Lively, entertaining reviews of, and essays on, old and newer films and everything relating to them, written by professional author William Schoell.

Thursday, August 22, 2019


Doris Day and Cary Grant
THAT TOUCH OF MINK (1962). Director: Delbert Mann.

"When a man donates $200,000, he's entitled to use the facilities."

Wealthy entrepreneur Philip Shayne (Cary Grant) is in his limousine when it splashes mud on out-of-work Cathy Timberlake (Doris Day.) Philip sends his associate, Roger (Gig Young of Hunt the Man Down) to apologize for him, but Cathy insists Philip do it himself. When she meets him, however, she is so instantly smitten that she apologizes to him. Thus begins a difficult romance in which Cathy does her best to maintain her virtue even as Philip flies her off to exotic places and wines and dines her par excellance.

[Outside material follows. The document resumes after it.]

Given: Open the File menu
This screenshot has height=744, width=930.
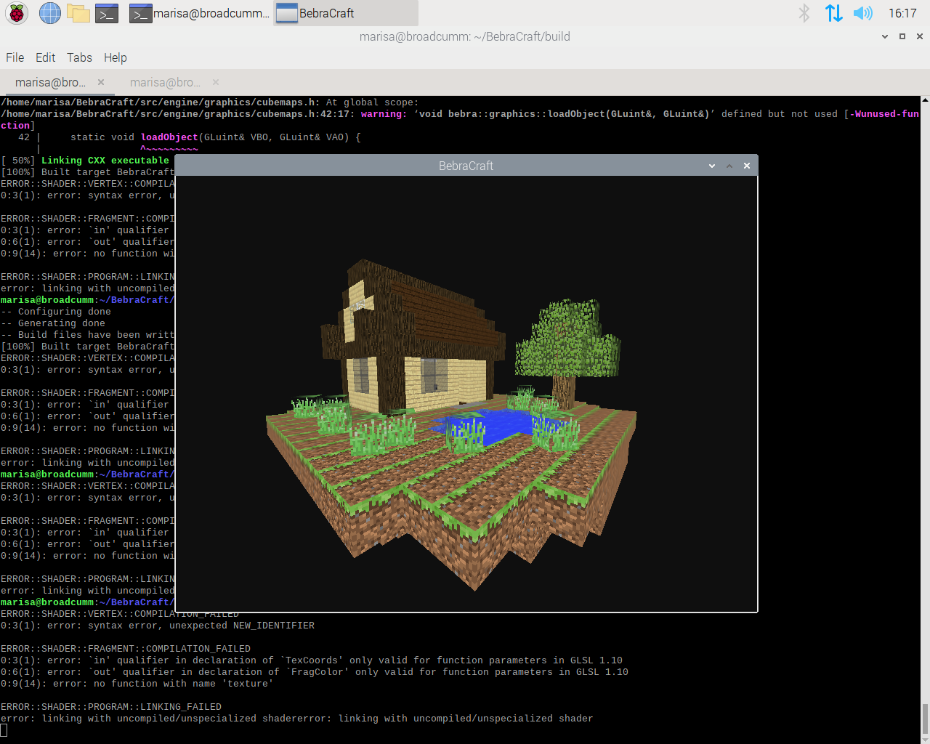Looking at the screenshot, I should click(x=15, y=57).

A series of comical misunderstandings may or may not lead to the altar ...

A date from Hell: Doris Day and John Astin
That Touch of Mink is a funny movie, greatly abetted by the performances of the two leads. One could quibble that both of them, especially Grant, are a bit too old to be dancing around this whole sex-or-no-sex business, but they make the skirmishes amusing in spite of it. John Astin is also notable as a sleazy man in the unemployment office who has a hankering for Cathy and winds up wishing that he didn't.

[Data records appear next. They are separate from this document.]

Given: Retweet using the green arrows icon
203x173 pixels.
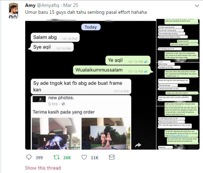Looking at the screenshot, I should [57, 157].
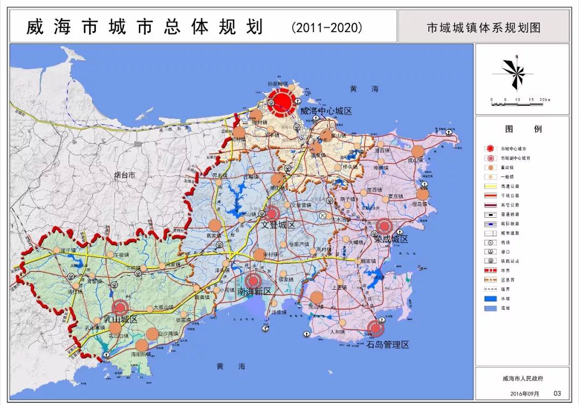The image size is (579, 405).
Task: Click the 南海新区 marker
Action: click(x=253, y=282)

Although there's nothing necessarily wrong with Audrey Meadows' performance, I was somehow disappointed by it. Meadows certainly knew how to slap down a line on The Honeymooners, but maybe this part should have been essayed by Eve Arden. Laurie Mitchell, the Queen of Outer Space herself, has a bit part as a showgirl, and John Fiedler is amusing as a confused bridegroom who gets the wrong idea about his wife. That Touch of Mink is typical of many sixties comedies in that it milks some humor out of a misunderstanding over a character's sexual orientation -- in this case Roger's shrink (Alan Hewitt, who is also very good) thinks he is gay. It does lead up to a silly but nevertheless hilarious final sequence.

Verdict: Despite its dated qualities (on so many levels), this is a consistently amusing picture with extremely adept leads. ***.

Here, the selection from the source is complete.